4 Replies Latest reply on Aug 6, 2009 9:51 AM by manik

    Transactions Created On Reads Holding Up Writers ???

    snacker

      We have a cache which is read by 100's of threads per second.
      The threads are all reading one node.

      The first thread that finds the node missing loads the data (which takes 5-10 seconds) the others wait (with a timeout) for it to be populated.

      If we dump the stack traces, one of the threads is waiting here:

      sun.misc.Unsafe.park(Native Method)
      java.util.concurrent.locks.LockSupport.parkNanos(LockSupport.java:198)
      java.util.concurrent.locks.AbstractQueuedSynchronizer.doAcquireNanos(AbstractQueuedSynchronizer.java:841)
      java.util.concurrent.locks.AbstractQueuedSynchronizer.tryAcquireNanos(AbstractQueuedSynchronizer.java:1160)
      org.jboss.cache.util.concurrent.locks.OwnableReentrantLock.tryLock(OwnableReentrantLock.java:100)
      org.jboss.cache.util.concurrent.locks.AbstractSharedLockContainer.acquireLock(AbstractSharedLockContainer.java:94)
      org.jboss.cache.lock.MVCCLockManager.lockAndRecord(MVCCLockManager.java:132)
      org.jboss.cache.mvcc.MVCCNodeHelper.acquireLock(MVCCNodeHelper.java:155)
      org.jboss.cache.mvcc.MVCCNodeHelper.wrapNodeForWriting(MVCCNodeHelper.java:235)
      org.jboss.cache.mvcc.MVCCNodeHelper.wrapNodeForWriting(MVCCNodeHelper.java:184)
      org.jboss.cache.interceptors.MVCCLockingInterceptor.handlePutKeyValueCommand(MVCCLockingInterceptor.java:101)

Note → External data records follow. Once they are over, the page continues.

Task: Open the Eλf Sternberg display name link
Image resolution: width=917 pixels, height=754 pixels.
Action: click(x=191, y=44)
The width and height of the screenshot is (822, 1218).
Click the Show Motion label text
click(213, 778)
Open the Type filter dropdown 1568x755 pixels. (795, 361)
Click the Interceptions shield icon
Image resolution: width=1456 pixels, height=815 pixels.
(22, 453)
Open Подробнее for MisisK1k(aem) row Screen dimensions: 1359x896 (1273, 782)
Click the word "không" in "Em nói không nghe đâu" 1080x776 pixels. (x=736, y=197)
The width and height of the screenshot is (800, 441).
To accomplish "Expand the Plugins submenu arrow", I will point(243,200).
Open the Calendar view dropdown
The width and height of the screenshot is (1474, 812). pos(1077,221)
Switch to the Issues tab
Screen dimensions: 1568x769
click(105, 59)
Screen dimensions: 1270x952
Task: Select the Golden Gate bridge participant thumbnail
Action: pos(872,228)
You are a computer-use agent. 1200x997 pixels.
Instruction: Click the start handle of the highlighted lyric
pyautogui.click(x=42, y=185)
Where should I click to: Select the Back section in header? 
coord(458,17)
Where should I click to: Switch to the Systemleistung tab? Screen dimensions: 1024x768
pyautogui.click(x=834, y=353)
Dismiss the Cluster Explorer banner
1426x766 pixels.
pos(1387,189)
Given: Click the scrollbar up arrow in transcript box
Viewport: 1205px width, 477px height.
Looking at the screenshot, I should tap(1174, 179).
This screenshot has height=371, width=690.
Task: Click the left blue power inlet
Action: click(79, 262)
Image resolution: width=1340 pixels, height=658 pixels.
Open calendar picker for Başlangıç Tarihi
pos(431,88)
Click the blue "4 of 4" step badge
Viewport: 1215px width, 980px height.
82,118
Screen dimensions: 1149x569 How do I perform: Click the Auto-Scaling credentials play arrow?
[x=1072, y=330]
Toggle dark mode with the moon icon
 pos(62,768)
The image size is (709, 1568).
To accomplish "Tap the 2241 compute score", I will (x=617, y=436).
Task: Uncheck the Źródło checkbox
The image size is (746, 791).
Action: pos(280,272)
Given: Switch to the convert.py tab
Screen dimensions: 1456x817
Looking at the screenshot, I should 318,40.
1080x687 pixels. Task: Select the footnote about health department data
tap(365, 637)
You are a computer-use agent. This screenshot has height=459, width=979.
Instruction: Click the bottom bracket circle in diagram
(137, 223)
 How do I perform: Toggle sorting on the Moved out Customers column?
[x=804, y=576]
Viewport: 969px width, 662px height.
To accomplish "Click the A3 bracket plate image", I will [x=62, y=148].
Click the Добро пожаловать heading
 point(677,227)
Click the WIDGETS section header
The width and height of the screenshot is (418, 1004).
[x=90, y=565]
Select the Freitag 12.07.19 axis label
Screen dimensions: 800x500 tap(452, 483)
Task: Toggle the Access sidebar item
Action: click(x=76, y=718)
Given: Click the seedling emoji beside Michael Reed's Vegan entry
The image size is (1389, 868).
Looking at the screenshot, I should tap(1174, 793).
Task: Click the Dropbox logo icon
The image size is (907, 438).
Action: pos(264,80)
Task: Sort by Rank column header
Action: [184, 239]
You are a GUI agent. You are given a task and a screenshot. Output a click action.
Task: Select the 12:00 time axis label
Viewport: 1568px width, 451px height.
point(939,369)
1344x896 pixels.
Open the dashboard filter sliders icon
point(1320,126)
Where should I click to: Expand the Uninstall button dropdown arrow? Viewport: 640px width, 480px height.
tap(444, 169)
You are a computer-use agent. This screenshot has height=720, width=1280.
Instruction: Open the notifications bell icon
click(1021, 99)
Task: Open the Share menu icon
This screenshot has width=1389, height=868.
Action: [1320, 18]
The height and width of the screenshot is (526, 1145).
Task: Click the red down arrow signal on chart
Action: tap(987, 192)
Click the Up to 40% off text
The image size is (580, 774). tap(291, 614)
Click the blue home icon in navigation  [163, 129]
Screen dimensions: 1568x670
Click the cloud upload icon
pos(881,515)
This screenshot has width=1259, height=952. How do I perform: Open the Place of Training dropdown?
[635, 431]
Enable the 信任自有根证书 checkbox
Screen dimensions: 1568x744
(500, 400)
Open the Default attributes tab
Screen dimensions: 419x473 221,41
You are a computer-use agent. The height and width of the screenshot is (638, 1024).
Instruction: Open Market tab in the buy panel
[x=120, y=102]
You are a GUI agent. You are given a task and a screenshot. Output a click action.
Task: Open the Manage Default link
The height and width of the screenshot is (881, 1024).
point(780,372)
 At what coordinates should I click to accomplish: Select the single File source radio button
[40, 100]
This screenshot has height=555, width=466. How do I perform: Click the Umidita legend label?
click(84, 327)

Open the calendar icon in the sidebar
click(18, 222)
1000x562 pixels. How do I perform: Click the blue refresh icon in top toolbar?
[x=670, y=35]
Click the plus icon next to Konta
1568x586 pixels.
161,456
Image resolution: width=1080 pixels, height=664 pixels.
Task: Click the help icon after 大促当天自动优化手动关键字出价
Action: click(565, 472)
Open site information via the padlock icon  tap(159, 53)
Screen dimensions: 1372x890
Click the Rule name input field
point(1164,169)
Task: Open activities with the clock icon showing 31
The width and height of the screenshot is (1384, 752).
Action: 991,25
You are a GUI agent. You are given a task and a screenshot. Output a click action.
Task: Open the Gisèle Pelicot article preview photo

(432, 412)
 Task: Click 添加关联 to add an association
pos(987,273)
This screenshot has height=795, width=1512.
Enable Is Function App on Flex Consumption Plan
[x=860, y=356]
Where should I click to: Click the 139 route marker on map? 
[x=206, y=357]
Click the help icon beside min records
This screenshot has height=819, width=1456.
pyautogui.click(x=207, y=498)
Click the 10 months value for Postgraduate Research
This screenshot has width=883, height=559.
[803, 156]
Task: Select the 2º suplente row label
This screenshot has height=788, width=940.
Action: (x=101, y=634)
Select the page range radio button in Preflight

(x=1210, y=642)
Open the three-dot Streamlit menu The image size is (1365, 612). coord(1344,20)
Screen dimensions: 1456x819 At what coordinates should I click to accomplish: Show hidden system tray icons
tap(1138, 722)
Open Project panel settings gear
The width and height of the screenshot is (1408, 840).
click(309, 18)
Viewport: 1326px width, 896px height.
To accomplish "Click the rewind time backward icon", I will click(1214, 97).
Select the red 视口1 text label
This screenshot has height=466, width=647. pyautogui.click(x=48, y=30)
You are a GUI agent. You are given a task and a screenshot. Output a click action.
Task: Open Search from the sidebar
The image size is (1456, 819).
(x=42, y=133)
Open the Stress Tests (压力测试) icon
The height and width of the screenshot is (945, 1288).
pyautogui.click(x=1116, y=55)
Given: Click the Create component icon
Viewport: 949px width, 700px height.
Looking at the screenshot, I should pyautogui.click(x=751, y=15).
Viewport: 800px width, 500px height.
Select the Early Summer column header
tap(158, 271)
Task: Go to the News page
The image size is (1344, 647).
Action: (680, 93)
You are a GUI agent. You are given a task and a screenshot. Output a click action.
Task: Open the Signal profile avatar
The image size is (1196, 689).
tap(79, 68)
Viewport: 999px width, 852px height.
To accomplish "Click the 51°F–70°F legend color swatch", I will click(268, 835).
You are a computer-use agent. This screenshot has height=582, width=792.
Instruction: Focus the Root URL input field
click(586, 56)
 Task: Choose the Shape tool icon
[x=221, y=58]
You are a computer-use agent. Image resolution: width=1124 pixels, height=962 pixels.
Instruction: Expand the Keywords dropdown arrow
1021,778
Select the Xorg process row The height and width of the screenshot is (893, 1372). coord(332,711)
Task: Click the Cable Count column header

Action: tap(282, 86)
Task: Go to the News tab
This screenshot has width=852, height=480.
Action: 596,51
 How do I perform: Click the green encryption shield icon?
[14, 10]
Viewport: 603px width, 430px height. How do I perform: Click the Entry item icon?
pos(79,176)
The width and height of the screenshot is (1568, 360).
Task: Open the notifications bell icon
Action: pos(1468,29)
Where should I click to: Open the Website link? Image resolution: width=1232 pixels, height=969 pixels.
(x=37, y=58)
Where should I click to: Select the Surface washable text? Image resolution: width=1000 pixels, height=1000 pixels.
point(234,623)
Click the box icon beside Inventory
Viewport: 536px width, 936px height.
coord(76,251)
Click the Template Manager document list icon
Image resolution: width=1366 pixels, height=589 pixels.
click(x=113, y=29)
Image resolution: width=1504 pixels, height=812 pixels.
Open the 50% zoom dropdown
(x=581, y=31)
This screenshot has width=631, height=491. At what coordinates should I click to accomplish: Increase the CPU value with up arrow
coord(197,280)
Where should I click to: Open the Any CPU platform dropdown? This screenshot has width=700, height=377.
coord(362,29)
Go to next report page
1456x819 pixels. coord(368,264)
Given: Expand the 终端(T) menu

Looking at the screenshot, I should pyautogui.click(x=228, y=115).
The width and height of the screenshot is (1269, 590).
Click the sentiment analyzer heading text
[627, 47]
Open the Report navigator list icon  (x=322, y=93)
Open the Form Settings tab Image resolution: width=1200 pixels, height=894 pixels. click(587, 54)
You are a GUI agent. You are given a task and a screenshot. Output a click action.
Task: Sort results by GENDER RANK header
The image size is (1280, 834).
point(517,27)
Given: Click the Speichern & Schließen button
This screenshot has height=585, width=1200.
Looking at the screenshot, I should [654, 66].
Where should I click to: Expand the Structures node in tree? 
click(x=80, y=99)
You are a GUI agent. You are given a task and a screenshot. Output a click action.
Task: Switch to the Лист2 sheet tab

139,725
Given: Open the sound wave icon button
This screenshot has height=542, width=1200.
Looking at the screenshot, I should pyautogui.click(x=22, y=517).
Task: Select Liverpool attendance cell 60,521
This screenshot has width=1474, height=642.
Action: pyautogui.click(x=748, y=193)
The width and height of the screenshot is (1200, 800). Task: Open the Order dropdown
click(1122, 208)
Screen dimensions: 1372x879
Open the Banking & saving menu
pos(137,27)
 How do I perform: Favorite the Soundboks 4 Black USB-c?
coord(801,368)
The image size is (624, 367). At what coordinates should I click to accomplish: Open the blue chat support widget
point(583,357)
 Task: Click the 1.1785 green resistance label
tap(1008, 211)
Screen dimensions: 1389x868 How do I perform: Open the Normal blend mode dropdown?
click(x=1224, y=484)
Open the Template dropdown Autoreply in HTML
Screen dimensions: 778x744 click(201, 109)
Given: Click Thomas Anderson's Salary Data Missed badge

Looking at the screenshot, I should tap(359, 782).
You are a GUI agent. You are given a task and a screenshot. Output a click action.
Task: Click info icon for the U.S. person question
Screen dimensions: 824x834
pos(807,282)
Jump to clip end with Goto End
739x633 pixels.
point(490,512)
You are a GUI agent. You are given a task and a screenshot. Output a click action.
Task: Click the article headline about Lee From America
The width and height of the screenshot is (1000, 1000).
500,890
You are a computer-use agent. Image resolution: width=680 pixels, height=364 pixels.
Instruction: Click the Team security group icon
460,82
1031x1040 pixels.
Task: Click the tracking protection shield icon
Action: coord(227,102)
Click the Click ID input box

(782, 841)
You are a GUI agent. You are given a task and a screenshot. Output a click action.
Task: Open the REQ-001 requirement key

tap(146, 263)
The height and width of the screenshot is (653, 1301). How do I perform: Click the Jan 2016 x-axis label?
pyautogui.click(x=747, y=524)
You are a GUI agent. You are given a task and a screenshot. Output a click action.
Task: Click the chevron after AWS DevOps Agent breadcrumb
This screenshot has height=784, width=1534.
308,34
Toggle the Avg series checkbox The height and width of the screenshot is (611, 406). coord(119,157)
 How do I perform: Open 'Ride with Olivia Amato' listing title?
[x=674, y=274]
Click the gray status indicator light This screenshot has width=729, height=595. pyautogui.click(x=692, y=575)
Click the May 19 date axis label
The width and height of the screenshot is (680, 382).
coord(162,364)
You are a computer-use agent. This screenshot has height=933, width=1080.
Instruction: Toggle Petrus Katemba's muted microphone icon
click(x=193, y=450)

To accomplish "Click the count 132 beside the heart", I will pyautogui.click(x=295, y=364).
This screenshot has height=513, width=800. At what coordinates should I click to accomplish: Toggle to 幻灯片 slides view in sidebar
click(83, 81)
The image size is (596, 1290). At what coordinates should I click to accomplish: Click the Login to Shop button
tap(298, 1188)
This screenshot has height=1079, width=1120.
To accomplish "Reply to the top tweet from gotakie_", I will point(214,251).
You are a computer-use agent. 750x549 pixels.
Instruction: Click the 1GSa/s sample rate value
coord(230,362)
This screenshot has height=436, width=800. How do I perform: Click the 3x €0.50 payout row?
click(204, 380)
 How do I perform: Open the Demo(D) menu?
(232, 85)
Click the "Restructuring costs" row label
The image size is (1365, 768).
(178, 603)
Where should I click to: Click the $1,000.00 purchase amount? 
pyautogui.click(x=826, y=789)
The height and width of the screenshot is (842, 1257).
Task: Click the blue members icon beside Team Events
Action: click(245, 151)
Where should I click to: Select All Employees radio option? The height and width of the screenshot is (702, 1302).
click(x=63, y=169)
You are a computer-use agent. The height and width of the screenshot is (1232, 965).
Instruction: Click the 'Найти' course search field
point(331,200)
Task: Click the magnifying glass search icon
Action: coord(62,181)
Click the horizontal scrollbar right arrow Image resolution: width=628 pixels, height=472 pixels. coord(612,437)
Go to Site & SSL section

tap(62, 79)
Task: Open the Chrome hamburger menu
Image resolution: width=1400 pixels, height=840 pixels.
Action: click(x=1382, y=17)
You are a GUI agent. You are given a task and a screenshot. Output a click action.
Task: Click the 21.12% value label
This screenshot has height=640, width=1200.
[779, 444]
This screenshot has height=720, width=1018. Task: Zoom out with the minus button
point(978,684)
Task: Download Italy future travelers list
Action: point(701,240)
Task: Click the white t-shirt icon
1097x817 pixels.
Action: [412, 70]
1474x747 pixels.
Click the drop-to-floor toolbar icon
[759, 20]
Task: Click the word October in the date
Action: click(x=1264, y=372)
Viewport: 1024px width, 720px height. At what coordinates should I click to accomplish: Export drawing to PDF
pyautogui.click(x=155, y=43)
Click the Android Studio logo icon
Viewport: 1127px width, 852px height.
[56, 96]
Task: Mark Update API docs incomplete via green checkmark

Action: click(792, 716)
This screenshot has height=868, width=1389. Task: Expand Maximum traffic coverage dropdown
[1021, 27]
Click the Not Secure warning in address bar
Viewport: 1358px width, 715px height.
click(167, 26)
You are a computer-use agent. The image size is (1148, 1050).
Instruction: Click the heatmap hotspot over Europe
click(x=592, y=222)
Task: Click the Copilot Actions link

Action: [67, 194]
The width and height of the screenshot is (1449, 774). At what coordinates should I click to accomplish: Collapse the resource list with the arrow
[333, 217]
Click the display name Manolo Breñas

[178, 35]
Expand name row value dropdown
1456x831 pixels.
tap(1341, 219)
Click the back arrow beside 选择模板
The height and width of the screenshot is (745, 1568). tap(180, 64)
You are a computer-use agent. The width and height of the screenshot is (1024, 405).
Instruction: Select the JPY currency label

      All of the other threads are waiting in our code for the other thread to complete.

      If we set the timeout in our code (which wait for the thread above to complete) less than the timeout of the jboss cache the writer thread above will complete ONLY once our waiting threads have timed out.

      If we set our internal timeout greater than the timeout of the jboss cache then the writer thread will throw timeout errors.

      We can reproduce this any the time using just 2 threads.

      We have tried different settings, but can't get this to work correctly.

      The only thing that we've found that didn't lock the cache up like this is to use the DummyTransactionManager.

      So is the jboss cache tying in to the current EJB transaction when a simple read is done?

      However 1) that shouldn't be used in production 2) the cache doesn't replicate with that transaction manager.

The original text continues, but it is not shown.